Data under study:

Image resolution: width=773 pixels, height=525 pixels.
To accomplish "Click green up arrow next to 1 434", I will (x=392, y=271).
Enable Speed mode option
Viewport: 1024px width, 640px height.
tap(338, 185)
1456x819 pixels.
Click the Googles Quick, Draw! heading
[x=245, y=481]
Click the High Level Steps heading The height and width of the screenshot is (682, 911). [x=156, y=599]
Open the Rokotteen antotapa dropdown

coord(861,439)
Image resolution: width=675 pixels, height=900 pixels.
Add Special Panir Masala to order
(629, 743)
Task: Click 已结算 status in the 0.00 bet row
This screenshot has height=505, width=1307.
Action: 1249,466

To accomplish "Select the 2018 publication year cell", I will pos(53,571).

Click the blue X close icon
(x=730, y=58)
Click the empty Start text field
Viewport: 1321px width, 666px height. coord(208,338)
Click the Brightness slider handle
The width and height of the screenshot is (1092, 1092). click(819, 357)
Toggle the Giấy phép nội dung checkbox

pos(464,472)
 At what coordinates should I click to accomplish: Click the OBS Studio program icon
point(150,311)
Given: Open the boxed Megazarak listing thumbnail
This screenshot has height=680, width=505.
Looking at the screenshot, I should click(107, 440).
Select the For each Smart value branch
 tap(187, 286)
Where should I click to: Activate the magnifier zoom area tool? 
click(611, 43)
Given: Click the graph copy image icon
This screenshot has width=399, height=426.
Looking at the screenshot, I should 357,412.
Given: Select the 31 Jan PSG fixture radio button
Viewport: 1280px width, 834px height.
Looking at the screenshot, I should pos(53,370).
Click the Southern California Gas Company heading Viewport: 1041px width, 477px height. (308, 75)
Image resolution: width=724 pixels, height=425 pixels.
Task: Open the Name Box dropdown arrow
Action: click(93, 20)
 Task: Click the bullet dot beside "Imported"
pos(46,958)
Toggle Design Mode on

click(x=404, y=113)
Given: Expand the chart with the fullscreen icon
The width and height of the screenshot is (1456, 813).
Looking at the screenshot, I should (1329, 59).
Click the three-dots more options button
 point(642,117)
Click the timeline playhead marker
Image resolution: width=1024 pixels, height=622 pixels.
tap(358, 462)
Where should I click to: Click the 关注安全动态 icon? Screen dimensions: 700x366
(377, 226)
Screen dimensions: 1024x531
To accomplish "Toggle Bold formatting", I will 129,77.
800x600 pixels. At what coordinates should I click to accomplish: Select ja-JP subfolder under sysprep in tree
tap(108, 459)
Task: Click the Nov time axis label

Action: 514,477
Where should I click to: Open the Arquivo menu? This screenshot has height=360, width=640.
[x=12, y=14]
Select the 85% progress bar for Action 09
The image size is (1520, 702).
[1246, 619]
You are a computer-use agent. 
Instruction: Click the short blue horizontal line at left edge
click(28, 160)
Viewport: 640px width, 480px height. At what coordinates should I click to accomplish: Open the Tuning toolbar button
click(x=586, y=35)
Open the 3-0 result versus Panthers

Work instructions: For the records above, restate every line word for word.

Finished exercise:
Image resolution: width=773 pixels, height=525 pixels.
To accomplish "Click green up arrow next to 1 434", I will (x=392, y=271).
Enable Speed mode option
Viewport: 1024px width, 640px height.
tap(338, 185)
1456x819 pixels.
Click the Googles Quick, Draw! heading
[x=245, y=481]
Click the High Level Steps heading The height and width of the screenshot is (682, 911). [x=156, y=599]
Open the Rokotteen antotapa dropdown

coord(861,439)
Image resolution: width=675 pixels, height=900 pixels.
Add Special Panir Masala to order
(629, 743)
Task: Click 已结算 status in the 0.00 bet row
This screenshot has height=505, width=1307.
Action: 1249,466

To accomplish "Select the 2018 publication year cell", I will pos(53,571).

Click the blue X close icon
(x=730, y=58)
Click the empty Start text field
Viewport: 1321px width, 666px height. coord(208,338)
Click the Brightness slider handle
The width and height of the screenshot is (1092, 1092). click(819, 357)
Toggle the Giấy phép nội dung checkbox

pos(464,472)
 At what coordinates should I click to accomplish: Click the OBS Studio program icon
point(150,311)
Given: Open the boxed Megazarak listing thumbnail
This screenshot has height=680, width=505.
Looking at the screenshot, I should click(107, 440).
Select the For each Smart value branch
 tap(187, 286)
Where should I click to: Activate the magnifier zoom area tool? 
click(611, 43)
Given: Click the graph copy image icon
This screenshot has width=399, height=426.
Looking at the screenshot, I should 357,412.
Given: Select the 31 Jan PSG fixture radio button
Viewport: 1280px width, 834px height.
Looking at the screenshot, I should pos(53,370).
Click the Southern California Gas Company heading Viewport: 1041px width, 477px height. (308, 75)
Image resolution: width=724 pixels, height=425 pixels.
Task: Open the Name Box dropdown arrow
Action: click(93, 20)
 Task: Click the bullet dot beside "Imported"
pos(46,958)
Toggle Design Mode on

click(x=404, y=113)
Given: Expand the chart with the fullscreen icon
The width and height of the screenshot is (1456, 813).
Looking at the screenshot, I should (1329, 59).
Click the three-dots more options button
 point(642,117)
Click the timeline playhead marker
Image resolution: width=1024 pixels, height=622 pixels.
tap(358, 462)
Where should I click to: Click the 关注安全动态 icon? Screen dimensions: 700x366
(377, 226)
Screen dimensions: 1024x531
To accomplish "Toggle Bold formatting", I will 129,77.
800x600 pixels. At what coordinates should I click to accomplish: Select ja-JP subfolder under sysprep in tree
tap(108, 459)
Task: Click the Nov time axis label

Action: 514,477
Where should I click to: Open the Arquivo menu? This screenshot has height=360, width=640.
[x=12, y=14]
Select the 85% progress bar for Action 09
The image size is (1520, 702).
[1246, 619]
You are a computer-use agent. 
Instruction: Click the short blue horizontal line at left edge
click(28, 160)
Viewport: 640px width, 480px height. At what coordinates should I click to accomplish: Open the Tuning toolbar button
click(x=586, y=35)
Open the 3-0 result versus Panthers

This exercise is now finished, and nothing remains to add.